El segundo límite de la comunicación haría sonreír a Marx y a muchos economistas. A pesar de los muchos intentos para que hablemos de otros temas, la situación económica que la sociedad salvadoreña atraviesa no consigue ser manejada por el aparato gubernamental. La caída del bitcoin está ahí. También sigue ahí el peligro real de la pérdida de las pensiones y, sobre todo, el alto costo de la vida, que hace que cada vez más familias empiecen a recortar sus gastos cotidianos. Que lo digan los más de sesenta mil salvadoreños capturados en la frontera sur de Estados Unidos en lo que va del año. Esa conversación sigue. Y si el Gobierno sigue incentivando el ojo por ojo, puede provocar un estallido social en la medida que la población descubra que las medidas de austeridad no son precisamente populares en el gobierno actual y que los salarios de más de cinco mil dólares abundan entre los funcionarios, mientras que el pueblo sufre hambre y padece de muchas privaciones.

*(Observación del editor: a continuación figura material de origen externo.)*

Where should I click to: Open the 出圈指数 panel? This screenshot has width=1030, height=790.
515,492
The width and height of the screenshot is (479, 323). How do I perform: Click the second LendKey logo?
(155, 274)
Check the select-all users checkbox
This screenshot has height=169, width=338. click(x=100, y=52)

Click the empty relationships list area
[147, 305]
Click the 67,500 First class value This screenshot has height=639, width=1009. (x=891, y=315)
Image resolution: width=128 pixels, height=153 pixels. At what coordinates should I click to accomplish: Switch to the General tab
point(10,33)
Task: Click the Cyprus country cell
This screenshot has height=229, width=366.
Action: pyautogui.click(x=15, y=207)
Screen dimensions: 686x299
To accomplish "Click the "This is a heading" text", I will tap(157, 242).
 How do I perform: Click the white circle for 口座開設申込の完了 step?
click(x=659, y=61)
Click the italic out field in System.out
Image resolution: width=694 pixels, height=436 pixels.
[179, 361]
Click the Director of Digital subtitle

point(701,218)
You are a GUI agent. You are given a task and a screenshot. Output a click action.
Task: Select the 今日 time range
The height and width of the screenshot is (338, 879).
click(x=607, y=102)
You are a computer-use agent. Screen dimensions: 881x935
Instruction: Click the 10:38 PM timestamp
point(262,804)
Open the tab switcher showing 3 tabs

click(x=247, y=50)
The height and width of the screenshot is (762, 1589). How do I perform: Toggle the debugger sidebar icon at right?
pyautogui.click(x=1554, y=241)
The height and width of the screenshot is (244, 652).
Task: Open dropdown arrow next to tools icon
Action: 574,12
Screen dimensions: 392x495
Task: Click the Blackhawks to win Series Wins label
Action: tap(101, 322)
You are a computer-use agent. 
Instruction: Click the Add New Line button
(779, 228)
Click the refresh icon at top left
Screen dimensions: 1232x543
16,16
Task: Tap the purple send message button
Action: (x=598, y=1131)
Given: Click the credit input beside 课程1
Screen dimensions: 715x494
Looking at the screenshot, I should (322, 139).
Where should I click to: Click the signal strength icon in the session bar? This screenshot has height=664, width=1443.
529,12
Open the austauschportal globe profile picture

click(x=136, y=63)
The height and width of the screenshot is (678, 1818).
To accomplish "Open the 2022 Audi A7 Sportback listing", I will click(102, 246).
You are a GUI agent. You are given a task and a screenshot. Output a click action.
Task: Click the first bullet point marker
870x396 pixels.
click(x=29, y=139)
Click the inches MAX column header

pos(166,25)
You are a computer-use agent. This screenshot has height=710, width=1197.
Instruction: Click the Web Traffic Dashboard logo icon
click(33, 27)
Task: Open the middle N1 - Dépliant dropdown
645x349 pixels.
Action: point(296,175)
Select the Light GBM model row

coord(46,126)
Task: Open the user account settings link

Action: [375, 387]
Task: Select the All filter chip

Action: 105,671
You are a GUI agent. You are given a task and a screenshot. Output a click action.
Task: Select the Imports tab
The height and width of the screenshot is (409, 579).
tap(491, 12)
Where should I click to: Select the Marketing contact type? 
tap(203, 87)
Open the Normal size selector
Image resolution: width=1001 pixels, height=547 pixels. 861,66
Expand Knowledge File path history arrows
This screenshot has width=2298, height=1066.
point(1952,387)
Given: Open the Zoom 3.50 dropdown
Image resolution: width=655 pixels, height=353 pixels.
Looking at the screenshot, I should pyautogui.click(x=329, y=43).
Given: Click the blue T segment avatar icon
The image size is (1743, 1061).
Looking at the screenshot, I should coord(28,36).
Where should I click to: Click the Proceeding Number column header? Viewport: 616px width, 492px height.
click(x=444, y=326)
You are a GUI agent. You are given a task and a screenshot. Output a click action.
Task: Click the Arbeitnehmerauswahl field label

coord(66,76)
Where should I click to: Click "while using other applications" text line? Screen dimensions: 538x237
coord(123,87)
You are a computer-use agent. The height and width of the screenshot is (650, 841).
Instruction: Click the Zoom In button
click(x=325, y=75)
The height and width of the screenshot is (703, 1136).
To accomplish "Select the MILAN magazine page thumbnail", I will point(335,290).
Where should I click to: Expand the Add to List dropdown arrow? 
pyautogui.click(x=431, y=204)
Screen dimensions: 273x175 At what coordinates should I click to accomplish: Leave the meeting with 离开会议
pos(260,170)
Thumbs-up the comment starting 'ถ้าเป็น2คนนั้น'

El tercer límite de la comunicación tiene que ver con ese universo oscuro y poco transparente del crimen organizado y la represión estatal. La receta más explosiva de acuerdo a las pocas moralejas que la historia nos deja. Hasta hoy, todos los gobiernos que llegaron después de la firma de los Acuerdos de Paz consiguieron que en este país se instalara un mito: acá no hay crimen organizado, lo que hay son pandillas. Acabemos con los mareros y la violencia terminará. Sin embargo, esta telenovela es bastante conocida y hasta el día de hoy no ha terminado nunca bien. Porque la violencia no para, porque hay estructuras criminales, que pueden llamarse pandillas, traficantes, secuestradores, asesinos que tienen distintos niveles de vinculación y connivencia con el Estado. Y a eso se le llama crimen organizado. La comunicación del “diente por diente” ha empezado a salir mal en la medida en que controles internacionales señalan cada vez más a funcionarios del Gobierno por su complicidad con el debilitamiento democrático.
Y el mayor problema es que todos perdemos. En un Estado sin controles, en una sociedad sin rendición de cuentas y con información que no se transparenta, en un tiempo con unos funcionarios acostumbrados a instalar su propia verdad desde la prepotencia y la burla, en un país que ha hecho de la matonería su política pública, ya no importará quién gobierne, porque la tentación de perdurar la herencia de estas ideas viejísimas en el país de los nuevos autoritarismos es mucha. Ojalá estas ideas sean simplemente una alerta y no una profecía. Debemos, como sociedad, renunciar a la ciudadanía del ojo por ojo y la política del diente por diente. Debemos encontrar las nuevas razones de nuestra esperanza.
* Artículo publicado en el boletín Proceso N.° 99.